I have reviewed hundreds of anesthesia records where the case turned on what was documented and what was missing. The anesthesia record is not a summary. It is a real-time chronicle of every vital sign, every drug administered, every intervention performed. When something goes wrong during surgery, this record either proves or disproves negligence.
The Required Components of a Complete Anesthesia Record
Every anesthesia record must include continuous documentation at five-minute intervals minimum. Vital signs include heart rate, blood pressure, oxygen saturation, end-tidal CO2, respiratory rate, and temperature. The record must show the exact time anesthesia started, when the patient was intubated, when surgical incision occurred, and when anesthesia ended. Drug administration requires drug name, dose, route, and time given. Fluid administration must show type, volume, and rate. The anesthesiologist must document airway management including laryngoscopy grade, tube size, and ventilator settings. Any deviation from normal requires a notation explaining the clinical response.
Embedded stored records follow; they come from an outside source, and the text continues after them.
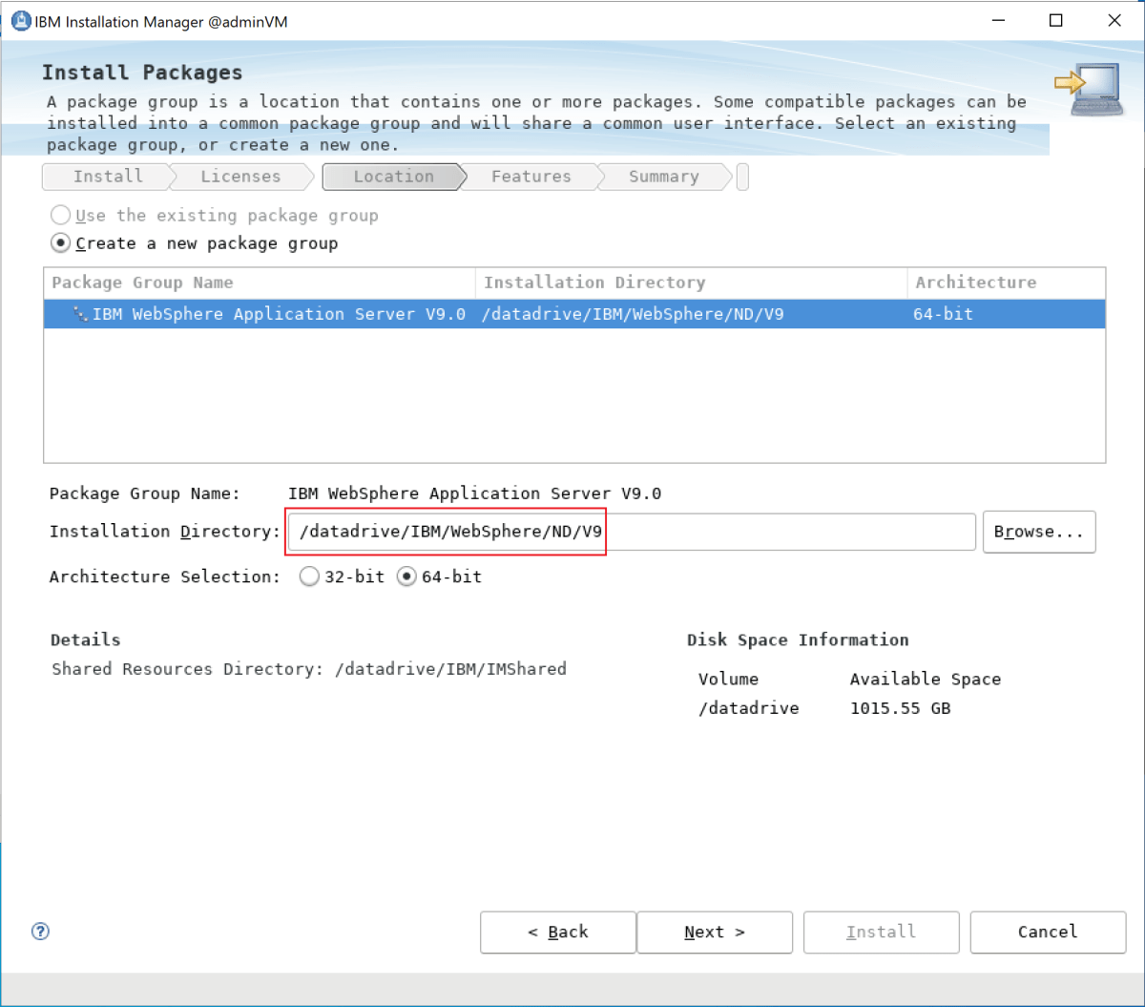
Task: Click the help question mark icon
Action: 39,931
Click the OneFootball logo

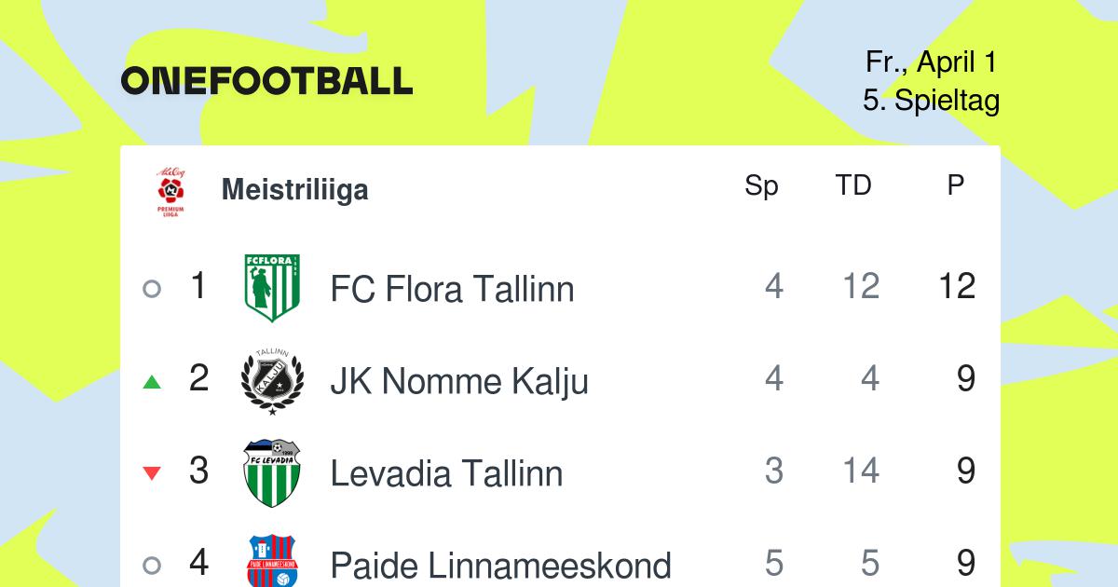point(266,81)
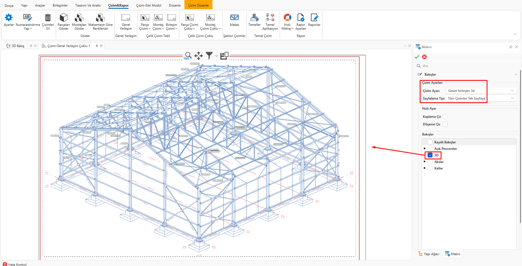The image size is (522, 266).
Task: Uncheck the 3D view checkbox
Action: click(x=430, y=155)
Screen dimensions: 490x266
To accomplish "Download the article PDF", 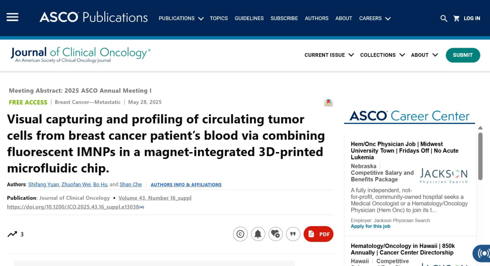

The Red Flags I Look for First
Gaps in charting tell me the anesthesiologist was not monitoring or was not documenting. Both are indefensible. I see records with vital signs entered in blocks rather than continuous intervals. This means retroactive charting, not real-time monitoring. Missing end-tidal CO2 readings suggest the anesthesiologist failed to detect ventilation problems. Absent or delayed documentation of hypotension, tachycardia, or oxygen desaturation shows the provider either missed the crisis or ignored it. I have seen anesthesia records where a patient's blood pressure dropped to 60/40 for fifteen minutes with no intervention documented. That record alone won the case.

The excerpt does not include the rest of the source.